Le canapé est l'instrument social de la pièce : un grand modèle d'angle à profil bas qui invite au rassemblement sans imposer de formalité. Il fait face à une table basse sculpturale plutôt qu'à un téléviseur, privilégiant ainsi la conversation. Lorsque le téléviseur apparaît, il est encastré à fleur d'un mur sombre ou dissimulé dans un meuble — présent quand on le souhaite, invisible dans le cas contraire.

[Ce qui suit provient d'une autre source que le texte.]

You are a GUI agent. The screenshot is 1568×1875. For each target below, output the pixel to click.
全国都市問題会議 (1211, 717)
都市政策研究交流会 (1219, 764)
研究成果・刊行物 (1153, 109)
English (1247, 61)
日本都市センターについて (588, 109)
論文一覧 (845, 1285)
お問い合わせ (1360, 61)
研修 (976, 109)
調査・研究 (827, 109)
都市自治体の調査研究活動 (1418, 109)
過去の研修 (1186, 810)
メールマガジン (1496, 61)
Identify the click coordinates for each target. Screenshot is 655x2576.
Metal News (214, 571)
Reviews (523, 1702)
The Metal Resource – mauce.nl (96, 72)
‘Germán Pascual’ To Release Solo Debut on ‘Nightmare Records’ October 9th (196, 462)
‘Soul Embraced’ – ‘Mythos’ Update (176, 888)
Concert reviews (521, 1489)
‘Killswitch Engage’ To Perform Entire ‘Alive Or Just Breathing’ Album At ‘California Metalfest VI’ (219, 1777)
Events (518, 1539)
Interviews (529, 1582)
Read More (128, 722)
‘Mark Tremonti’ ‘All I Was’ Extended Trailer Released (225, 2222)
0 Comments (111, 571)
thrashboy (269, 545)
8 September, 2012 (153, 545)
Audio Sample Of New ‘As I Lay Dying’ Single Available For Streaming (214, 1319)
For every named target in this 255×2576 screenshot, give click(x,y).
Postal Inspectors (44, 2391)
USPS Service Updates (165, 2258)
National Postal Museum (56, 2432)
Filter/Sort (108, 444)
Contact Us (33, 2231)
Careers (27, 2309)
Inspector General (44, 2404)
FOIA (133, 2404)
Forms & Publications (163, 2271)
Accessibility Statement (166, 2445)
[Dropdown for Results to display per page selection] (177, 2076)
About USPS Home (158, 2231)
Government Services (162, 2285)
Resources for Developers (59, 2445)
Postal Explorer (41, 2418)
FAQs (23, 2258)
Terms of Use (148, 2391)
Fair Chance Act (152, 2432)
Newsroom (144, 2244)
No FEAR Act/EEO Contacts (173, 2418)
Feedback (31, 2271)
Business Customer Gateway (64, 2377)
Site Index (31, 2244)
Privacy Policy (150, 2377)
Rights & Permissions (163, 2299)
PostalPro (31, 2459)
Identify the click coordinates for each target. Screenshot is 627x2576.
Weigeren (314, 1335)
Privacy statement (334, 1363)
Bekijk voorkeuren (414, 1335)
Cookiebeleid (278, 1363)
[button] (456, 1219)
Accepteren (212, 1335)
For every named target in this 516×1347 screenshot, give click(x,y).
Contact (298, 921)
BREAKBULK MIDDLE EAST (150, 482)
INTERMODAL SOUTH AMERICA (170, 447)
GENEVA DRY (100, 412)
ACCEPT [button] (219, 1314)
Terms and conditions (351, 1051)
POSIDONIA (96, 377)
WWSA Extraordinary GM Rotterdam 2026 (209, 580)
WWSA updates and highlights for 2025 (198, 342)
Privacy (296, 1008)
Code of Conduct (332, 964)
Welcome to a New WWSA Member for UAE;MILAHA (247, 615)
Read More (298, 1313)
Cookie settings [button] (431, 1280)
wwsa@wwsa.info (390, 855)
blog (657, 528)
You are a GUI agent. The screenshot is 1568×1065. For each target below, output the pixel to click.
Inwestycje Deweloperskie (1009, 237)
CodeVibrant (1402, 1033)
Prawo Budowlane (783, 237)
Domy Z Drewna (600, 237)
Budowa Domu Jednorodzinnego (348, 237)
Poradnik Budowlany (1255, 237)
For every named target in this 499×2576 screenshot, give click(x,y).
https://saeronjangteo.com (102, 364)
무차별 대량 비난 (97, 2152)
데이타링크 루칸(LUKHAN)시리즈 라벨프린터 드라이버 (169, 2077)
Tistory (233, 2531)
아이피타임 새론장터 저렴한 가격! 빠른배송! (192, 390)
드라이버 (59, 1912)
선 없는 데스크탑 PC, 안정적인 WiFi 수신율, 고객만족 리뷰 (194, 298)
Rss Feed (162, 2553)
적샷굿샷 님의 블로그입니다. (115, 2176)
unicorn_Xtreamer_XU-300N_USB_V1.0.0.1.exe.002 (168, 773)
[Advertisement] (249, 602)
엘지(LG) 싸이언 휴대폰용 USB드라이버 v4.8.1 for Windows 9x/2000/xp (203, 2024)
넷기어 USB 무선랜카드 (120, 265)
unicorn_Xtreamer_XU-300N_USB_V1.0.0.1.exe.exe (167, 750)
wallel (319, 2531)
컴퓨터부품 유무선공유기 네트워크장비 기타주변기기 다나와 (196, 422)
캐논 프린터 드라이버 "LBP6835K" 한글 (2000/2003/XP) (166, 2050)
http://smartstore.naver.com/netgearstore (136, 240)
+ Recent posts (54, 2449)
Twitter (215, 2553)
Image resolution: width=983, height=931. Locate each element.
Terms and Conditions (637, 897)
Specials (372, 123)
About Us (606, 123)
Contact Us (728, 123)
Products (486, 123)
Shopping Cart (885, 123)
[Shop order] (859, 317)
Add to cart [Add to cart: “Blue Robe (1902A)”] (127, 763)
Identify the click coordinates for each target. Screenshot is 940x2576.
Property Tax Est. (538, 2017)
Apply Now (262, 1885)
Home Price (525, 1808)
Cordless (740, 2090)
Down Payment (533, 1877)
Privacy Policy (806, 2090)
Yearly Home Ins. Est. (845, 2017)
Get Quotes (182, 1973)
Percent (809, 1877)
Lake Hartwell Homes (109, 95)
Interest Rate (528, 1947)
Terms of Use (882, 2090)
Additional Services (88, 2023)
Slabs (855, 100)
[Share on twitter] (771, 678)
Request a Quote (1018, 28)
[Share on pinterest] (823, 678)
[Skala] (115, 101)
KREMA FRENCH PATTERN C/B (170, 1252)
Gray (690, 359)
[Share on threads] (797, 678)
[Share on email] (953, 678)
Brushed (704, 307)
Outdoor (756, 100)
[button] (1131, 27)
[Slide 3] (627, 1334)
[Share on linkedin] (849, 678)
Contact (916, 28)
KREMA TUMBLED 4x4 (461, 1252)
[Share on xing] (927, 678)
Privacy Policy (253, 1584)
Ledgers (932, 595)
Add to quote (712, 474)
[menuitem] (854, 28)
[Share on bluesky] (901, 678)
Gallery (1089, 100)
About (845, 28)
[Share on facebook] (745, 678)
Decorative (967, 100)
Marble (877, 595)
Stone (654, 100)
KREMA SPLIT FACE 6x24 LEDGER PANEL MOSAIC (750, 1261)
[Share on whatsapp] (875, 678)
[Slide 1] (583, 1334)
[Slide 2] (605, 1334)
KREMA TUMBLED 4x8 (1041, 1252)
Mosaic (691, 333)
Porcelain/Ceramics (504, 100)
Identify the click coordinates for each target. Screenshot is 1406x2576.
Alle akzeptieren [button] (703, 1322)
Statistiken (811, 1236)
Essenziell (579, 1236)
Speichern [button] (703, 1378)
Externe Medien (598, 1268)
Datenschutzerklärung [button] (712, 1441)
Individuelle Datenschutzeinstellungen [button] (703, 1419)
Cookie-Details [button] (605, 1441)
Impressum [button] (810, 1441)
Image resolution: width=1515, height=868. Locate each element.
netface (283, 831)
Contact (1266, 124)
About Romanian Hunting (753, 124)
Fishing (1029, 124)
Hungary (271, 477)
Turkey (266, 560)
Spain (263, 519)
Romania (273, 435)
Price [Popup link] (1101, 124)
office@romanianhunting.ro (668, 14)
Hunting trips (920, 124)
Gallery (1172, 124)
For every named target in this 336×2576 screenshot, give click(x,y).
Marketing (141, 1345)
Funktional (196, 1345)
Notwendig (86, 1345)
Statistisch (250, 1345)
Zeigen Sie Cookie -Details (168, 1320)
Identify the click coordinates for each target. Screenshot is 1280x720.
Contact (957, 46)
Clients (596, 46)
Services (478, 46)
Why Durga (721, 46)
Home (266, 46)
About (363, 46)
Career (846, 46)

La retenue définit le caractère de la pièce. Une seule œuvre d'art, pas dix. Un seul matériau fort, pas un échantillonnage de surfaces. L'étagère est délibérément à moitié vide. Cette discipline exige de l'assurance — la volonté de laisser un mur nu, de permettre à un seul bel objet de régner sur un angle, et la conviction qu'un espace s'exprime avec le plus de force quand il ne cherche pas à tout dire à la fois.